A rescue operation to free nine miners trapped since Thursday in a mine in southern Peru could be delayed by two to three days, a top official announced.
Oscar Valdes, Cabinet chief to Peruvian President Ollanta Humala, told reporters that getting to the miners’ location could take two or three days longer than anticipated due to new roof collapses inside the Cabeza de Negro mine, about 325km south of Lima.
The miners have been trapped 250m underground in a horizontal tunnel since Thursday when a shaft collapsed.
The nine, aged 22 to 59 and including a father and son, were not injured and remain together. They were being supplied with oxygen, water and soup through a metal tube that they also use to communicate with rescue workers.
Some were able to speak with relatives who are staying near the mine at an improvised camp of about 80 people that also includes police, firefighters and other miners.
While their health was generally sound, some of the miners were suffering from anxiety, not unusual for the emergency situation and its risks.
“We are depressed. Please, get us out of here,” begged Jacinto Pariona in a trembling voice from the back of the area where he was trapped with his colleagues.
His wife, Nancy Fernandez, fought back the tears as she tried to boost his spirits, chatting calmly through a hose, as rescue workers tried to rush to get the trapped men out.
“My husband told me they have been having headaches and dizziness, bone pains, and shivering, but they are not injured and we want this work to get done fast,” Fernandez said.

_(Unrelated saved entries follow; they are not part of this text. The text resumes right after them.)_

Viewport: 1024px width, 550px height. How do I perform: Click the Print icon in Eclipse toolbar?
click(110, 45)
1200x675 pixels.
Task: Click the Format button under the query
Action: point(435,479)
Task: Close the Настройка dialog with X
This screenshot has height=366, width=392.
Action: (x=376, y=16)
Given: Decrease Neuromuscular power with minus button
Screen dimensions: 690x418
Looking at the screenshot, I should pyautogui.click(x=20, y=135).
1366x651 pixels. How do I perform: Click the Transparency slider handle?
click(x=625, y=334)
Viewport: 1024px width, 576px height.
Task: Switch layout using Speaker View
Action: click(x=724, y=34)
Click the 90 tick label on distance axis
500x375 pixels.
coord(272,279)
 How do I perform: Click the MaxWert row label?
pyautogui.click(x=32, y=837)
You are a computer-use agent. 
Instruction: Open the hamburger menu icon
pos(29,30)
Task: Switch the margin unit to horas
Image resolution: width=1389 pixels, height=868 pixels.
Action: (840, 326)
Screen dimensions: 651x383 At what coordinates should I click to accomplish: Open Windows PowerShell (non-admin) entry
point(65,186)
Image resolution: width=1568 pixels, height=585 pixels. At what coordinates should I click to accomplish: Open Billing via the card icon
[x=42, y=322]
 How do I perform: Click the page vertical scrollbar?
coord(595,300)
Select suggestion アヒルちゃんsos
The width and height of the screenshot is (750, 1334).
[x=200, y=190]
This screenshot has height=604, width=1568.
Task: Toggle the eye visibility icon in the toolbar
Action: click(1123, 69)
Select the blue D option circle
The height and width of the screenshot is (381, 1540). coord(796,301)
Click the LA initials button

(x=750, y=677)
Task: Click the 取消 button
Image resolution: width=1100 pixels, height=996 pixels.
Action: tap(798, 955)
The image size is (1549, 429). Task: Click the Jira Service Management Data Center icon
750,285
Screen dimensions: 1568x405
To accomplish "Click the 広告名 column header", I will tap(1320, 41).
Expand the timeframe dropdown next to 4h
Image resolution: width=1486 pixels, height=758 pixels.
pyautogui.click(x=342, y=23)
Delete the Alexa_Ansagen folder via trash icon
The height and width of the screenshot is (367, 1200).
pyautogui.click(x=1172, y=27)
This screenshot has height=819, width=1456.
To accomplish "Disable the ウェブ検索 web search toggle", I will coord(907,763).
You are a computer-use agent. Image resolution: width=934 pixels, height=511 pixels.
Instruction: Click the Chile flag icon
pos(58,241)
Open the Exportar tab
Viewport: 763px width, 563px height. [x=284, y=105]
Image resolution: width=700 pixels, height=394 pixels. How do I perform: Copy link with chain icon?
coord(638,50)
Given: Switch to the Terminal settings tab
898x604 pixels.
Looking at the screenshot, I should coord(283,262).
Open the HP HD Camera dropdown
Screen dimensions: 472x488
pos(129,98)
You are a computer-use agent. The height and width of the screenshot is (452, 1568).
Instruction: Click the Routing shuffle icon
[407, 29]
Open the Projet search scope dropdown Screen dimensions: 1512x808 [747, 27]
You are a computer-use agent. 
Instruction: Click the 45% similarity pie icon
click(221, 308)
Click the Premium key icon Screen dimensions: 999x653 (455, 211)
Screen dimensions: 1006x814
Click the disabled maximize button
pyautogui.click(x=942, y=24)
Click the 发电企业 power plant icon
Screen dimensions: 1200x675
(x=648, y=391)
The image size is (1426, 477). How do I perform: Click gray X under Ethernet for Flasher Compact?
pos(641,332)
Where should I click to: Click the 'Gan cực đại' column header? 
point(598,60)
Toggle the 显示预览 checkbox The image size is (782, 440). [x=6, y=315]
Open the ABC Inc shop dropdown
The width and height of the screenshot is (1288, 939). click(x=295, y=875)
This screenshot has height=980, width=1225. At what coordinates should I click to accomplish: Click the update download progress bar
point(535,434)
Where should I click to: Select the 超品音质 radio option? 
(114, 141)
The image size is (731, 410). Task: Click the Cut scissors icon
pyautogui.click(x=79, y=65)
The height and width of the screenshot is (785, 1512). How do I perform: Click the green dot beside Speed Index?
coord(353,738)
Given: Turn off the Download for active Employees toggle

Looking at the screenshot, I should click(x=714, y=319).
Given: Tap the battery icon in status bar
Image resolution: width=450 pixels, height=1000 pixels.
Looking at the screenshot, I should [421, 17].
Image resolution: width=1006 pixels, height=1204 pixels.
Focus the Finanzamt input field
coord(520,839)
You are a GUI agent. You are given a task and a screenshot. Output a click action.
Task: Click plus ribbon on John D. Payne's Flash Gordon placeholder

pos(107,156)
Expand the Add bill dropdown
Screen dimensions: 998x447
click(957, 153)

Authorities seemed to be cautious about taking a happy ending for granted.
In addition to Valdes, the government sent in Peruvian Minister of Energy and Mines Jorge Merino to try to get the crisis ironed out safely.
Outside the tunnel, a group of rescuers cut wood beams to reinforce the tunnel walls.
Workers were using buckets to remove the debris obstructing the shaft by hand, then pushing it out of the mine in a small mining car.
The rescuers were thought to be only about 2m from the miners on Saturday when more cave-ins slowed the pace of the operation and workers had to focus anew on shoring up the chamber to avoid a larger cave-in.
“Due to the cave-ins late Saturday we don’t know exactly the distance between rescuers and the miners, but communication has been maintained constantly,” said Erin Gomez, a provincial civil defense manager.
Cabeza de Negro is an unlicensed mine that was abandoned more than two decades ago by its owners, but continues to be exploited.
Informal artisanal mining has been on the increase in recent years in Peru, one of the largest producers of silver, copper and gold.
The Peruvian miners’ fate recalled a similar case in Chile that made world headlines. In August 2010, 33 miners were trapped in a cave-in in the San Jose gold and copper mine in northern Chile — after 69 days and a spectacular rescue operation with the world watching, they were brought out safely.